Initialement, lorsque le personnage de Hanks fait ses débuts, modifié numériquement pour ressembler à son époque « Bosom Buddies », il offre un point central au milieu de ce qui pourrait ressembler à un diaporama sans fin d’une présentation PowerPoint. Plus tard, lorsqu’il présente sa petite amie Margaret (interprétée par Wright), leur allure hollywoodienne laisse entendre que nous ne devrions pas nous concentrer sur la technologie douteuse de remplacement du visage, qui ressemble plus à des Sims haute définition qu’aux versions plus jeunes des acteurs réels, mais plutôt sur ces deux personnages.

Semblable à « Boyhood » de Richard Linklater, le film « Here » offre une perspective à long terme sur des moments importants au sein d’une famille américaine, nous encourageant à réfléchir sur les points communs de ces expériences. Cependant, contrairement à « Ici », la spécificité de ces scènes peut manquer, ce qui rend plus difficile pour elles de transcender les clichés typiques. Il incombe donc au compositeur Alan Silvestri (qui a également travaillé sur « Forrest Gump ») d’évoquer les émotions nécessaires. Il convient de noter que de nombreux événements de la vie se déroulent dans les salons ; cependant, Roth déplace délibérément des événements qui devraient se produire ailleurs pour mettre en scène une naissance, un décès, un mariage et trois scènes intimes dans le même espace où sont célébrées des fêtes comme Noël et Thanksgiving.

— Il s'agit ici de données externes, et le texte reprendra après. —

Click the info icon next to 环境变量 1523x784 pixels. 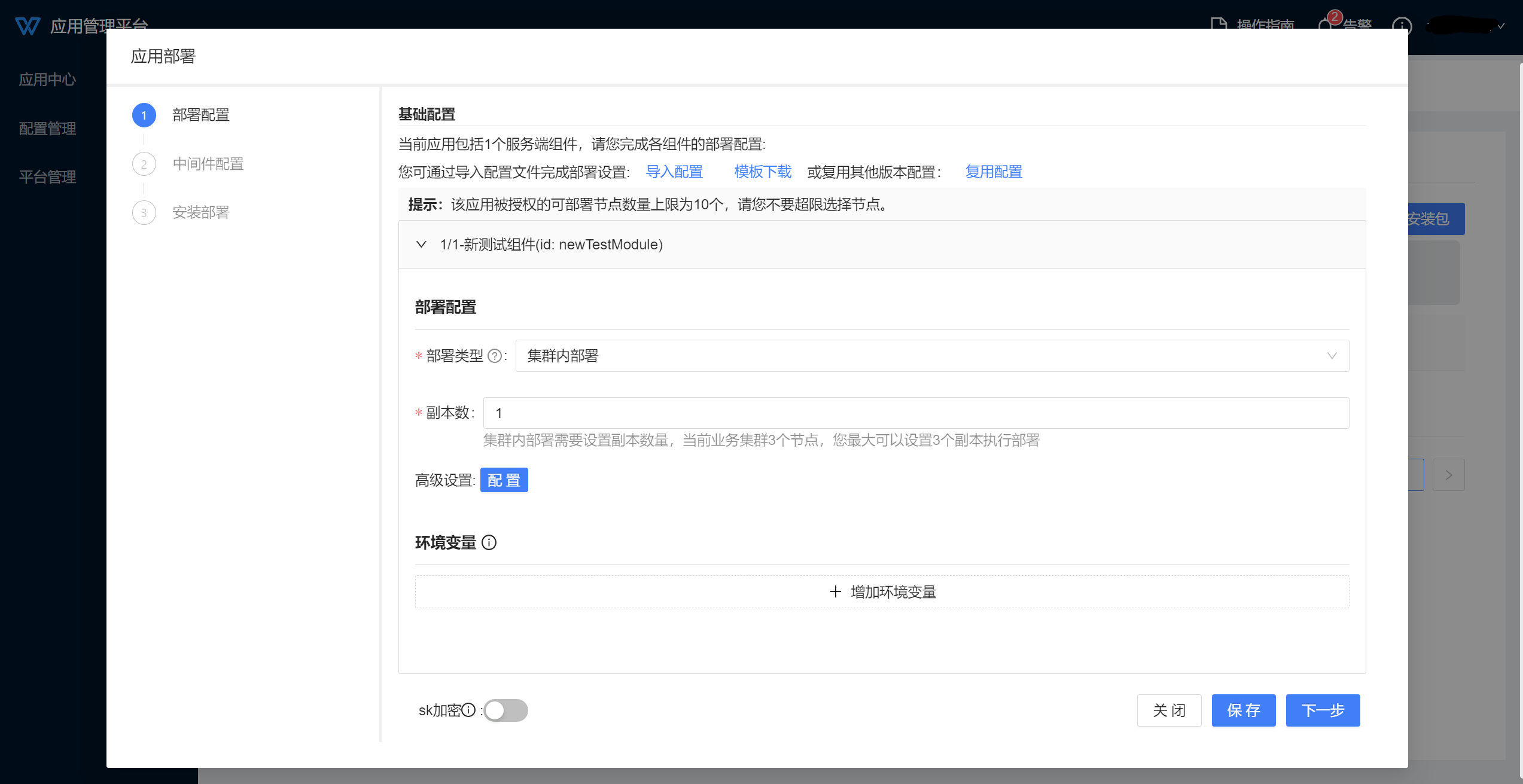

Zemeckis imprègne le tout d’une atmosphère légèrement kitsch, Currier et Ives (notamment dans plusieurs scènes de l’époque coloniale mettant en vedette Ben Franklin), comme s’il cherchait à surpasser les couvertures vintage du Saturday Evening Post en capturant une famille américaine archétypale. Cependant, la position qu’il a choisie pour sa caméra fixe – légèrement décentrée avec le canapé face à l’écran – semble faire référence à un repère visuel plus courant : celui des sitcoms classiques.

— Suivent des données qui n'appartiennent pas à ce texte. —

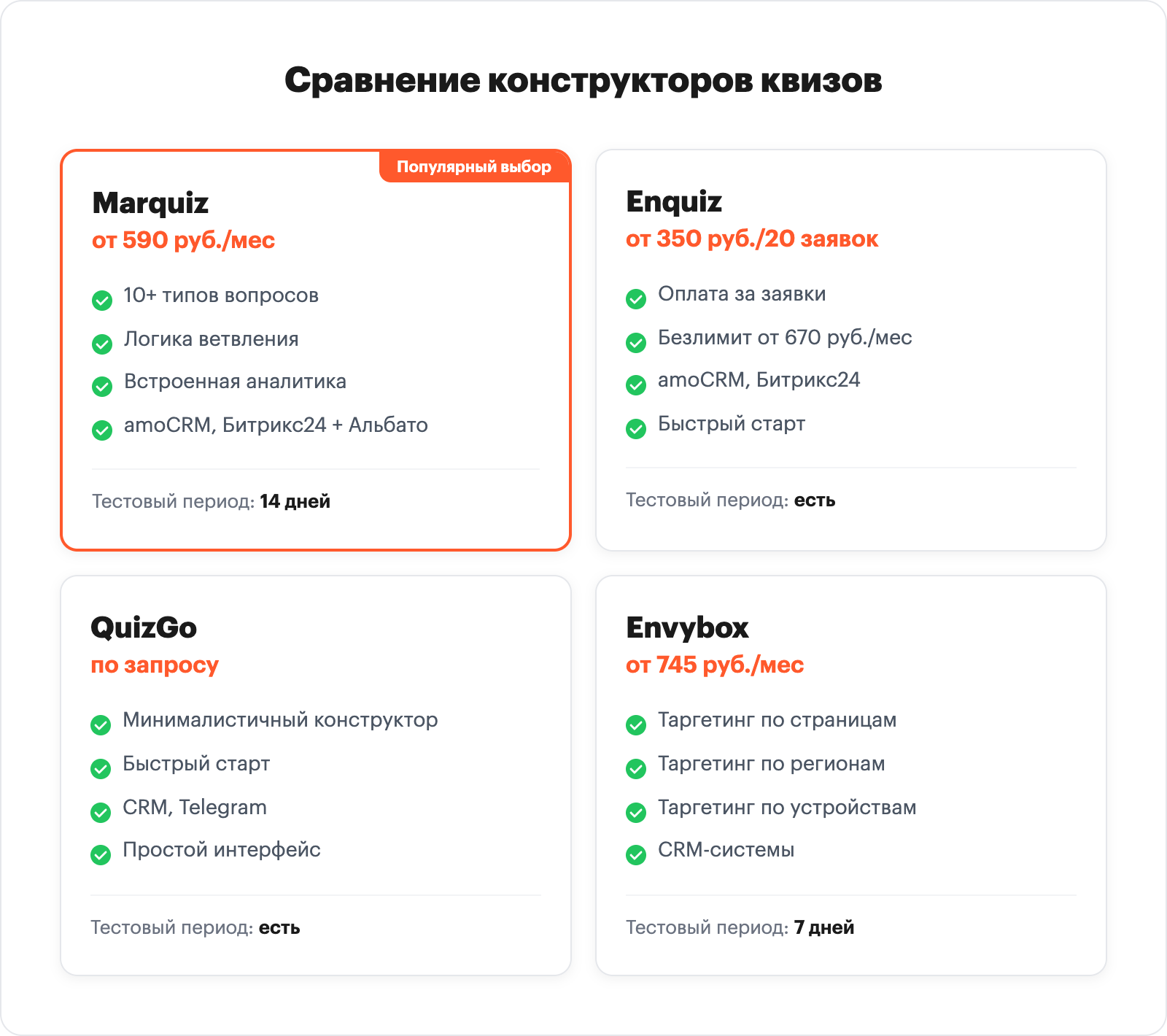Click the checkmark next to "Быстрый старт" in Enquiz
This screenshot has height=1036, width=1167.
click(636, 428)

Tout au long du film, le blocage constant maintient la perspective souhaitée, puisque le réalisateur Zemeckis évite les coupures ou les gros plans, il oblige ses acteurs à se rapprocher de la caméra chaque fois qu’il souhaite que nous nous concentrions sur leurs visages. A la 94e minute, le réalisateur décide enfin de desserrer la caméra et de la faire pivoter pour capter une interaction cruciale entre deux personnages. Si Zemeckis avait conçu « Ici » comme une exposition de musée plutôt que comme un film, le point de vue fixe aurait pu convenir. Cependant, nous venons dans ce film en quête d’émotion, et pour que cela résonne, la caméra doit aussi partager ce sentiment.